Look at this logically. You’ve said similar happen to you.
He is unlikely to go back to the same app he met you on if he wants to stay with you (which his actions suggest) that would just be TOO obvious surely. If it was a different’you night not recognise it’ photo then maybe, but it’s not. Your phone will have ‘remembered’ him as well...and may have shunted him to the top of the pile...algorithms are made like that..you must have noticed how your phone‘suggests’ things similar to stuff you’ve searched on. Please keep steady. I’m not saying he’s innocent but try not to let history colour in your new relationship

SadSausage44 Wed 13-May-20 09:59:00

Yes you're right, sadly I went back on tinder to double check and hes completely disappeared so I think he's properly deleted the account so I'll never know.

OP’s posts: |
hellsbellsmelons Wed 13-May-20 10:06:40

Have a look at his phone.
Go to settings
Then battery
Wait for the usage to come up
It should show you where he is spending his time
If Tinder is in there then he's been on it!

I'm sorry OP. If his bio had changed then he's been on it.

category12 Wed 13-May-20 10:11:11

Anything else can be explained away, but the updated bio could not.

baytreelane Wed 13-May-20 10:11:48

Or it could show as 'recently deleted apps' if he's now deleted the app. But it'll show the usage over the last 10 days.

SadSausage44 Wed 13-May-20 10:12:26

Yes, I will do the battery thing later.
Yes he admitted changing bio but said it was before Christmas... we had only been dating a couple of months but even that's a bit iffy as he was at the same time telling me he was falling for me big time but was scared I was going to get back with my ex (messy divorce exhtb massive headfuck)

OP’s posts: |
LemonBreeland Wed 13-May-20 10:18:38

Sorry OP, it's clear he was actively on there.

copycopypaste Wed 13-May-20 10:22:20

Tinder works on how active you are and how close you are. You bf has ticket but he the boxes, he's closest to you and he's the most active. If he hadn't been active for a few months, he wouldn't have appeared

SadSausage44 Wed 13-May-20 10:25:10

Well he was in the next room... is that why he popped up?

OP’s posts: |
wonderrotunda Wed 13-May-20 10:26:01

But how active is anyone on Tinder during lockdown?!
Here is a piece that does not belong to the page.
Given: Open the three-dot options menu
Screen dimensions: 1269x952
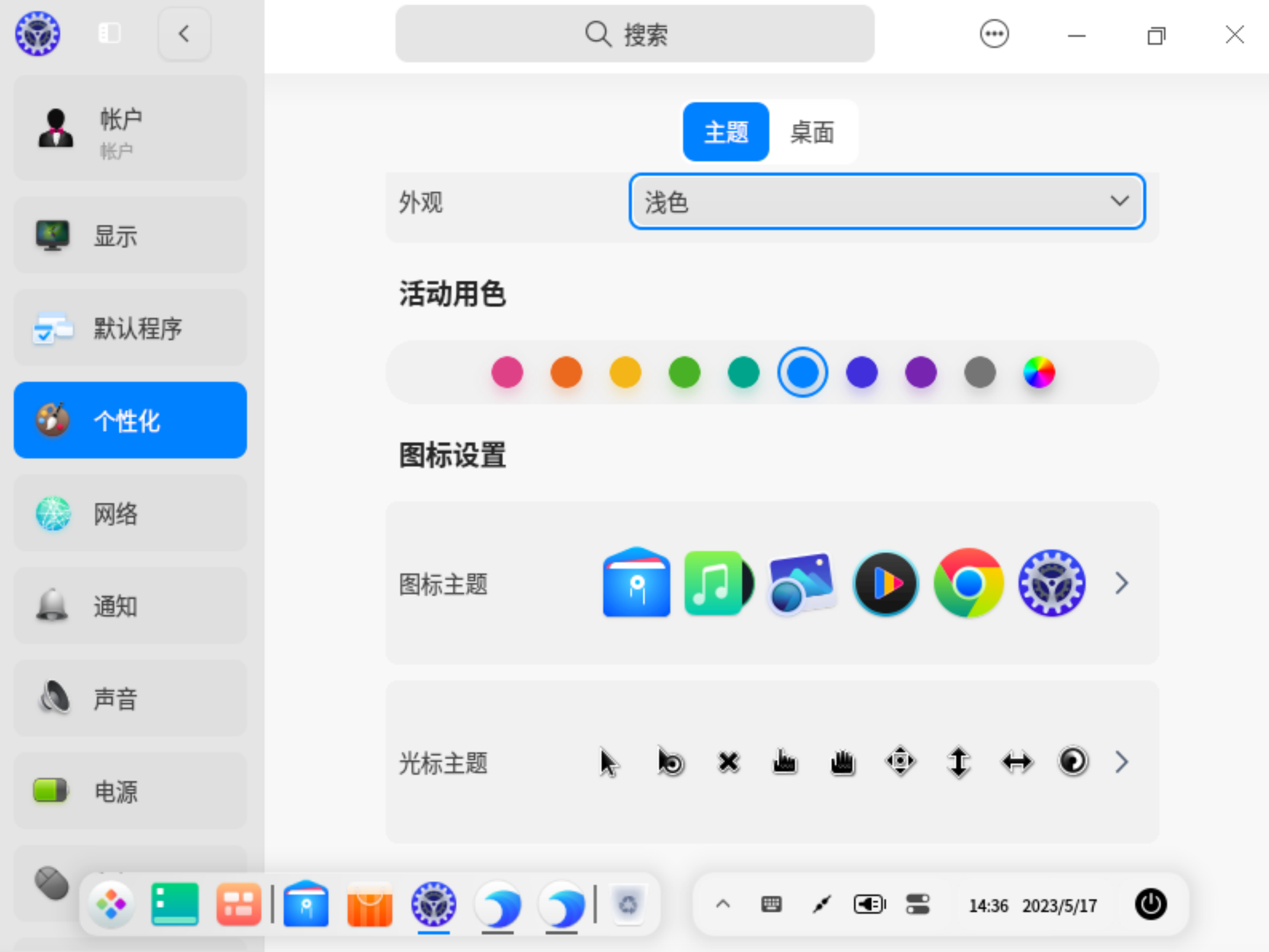Looking at the screenshot, I should (x=994, y=34).
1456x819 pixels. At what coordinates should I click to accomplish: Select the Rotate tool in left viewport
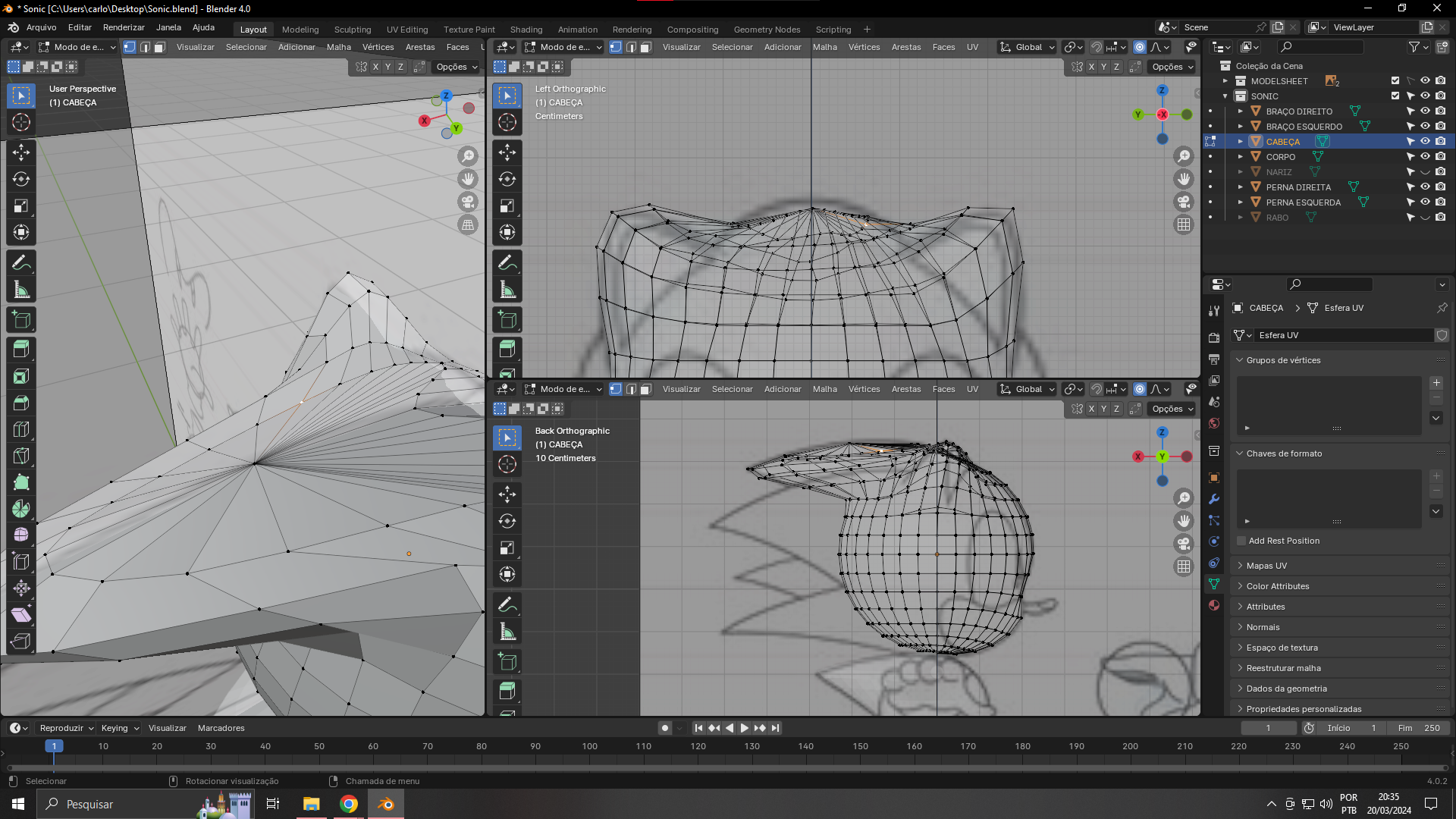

SadSausage44 Wed 13-May-20 10:26:11

Ok so how active you are does make a difference.
I'm so gutted sad

OP’s posts: |
copycopypaste Wed 13-May-20 10:26:45

Well he was in the next room... is that why he popped up?

Yes but he will also have had to be active too. If he'd not been active recently he wouldn't have popped up

SadSausage44 Wed 13-May-20 10:27:57

Maybe just for titillation, ego boost?
My main issue now is do I trust my gut instinct or is that way off kilter because I'm so damaged from my ex husband.
I need to see last apps used/battery.

OP’s posts: |
SadSausage44 Wed 13-May-20 10:29:13

I'm reading such mixed messages on Google, some saying you can be off it for months and pop up and some saying not

OP’s posts: |
MizMoonshine Wed 13-May-20 10:30:38

I've definitely been inactive on tinder (app deleted but account not) before now and appeared on there. You don't have to be using it to appear.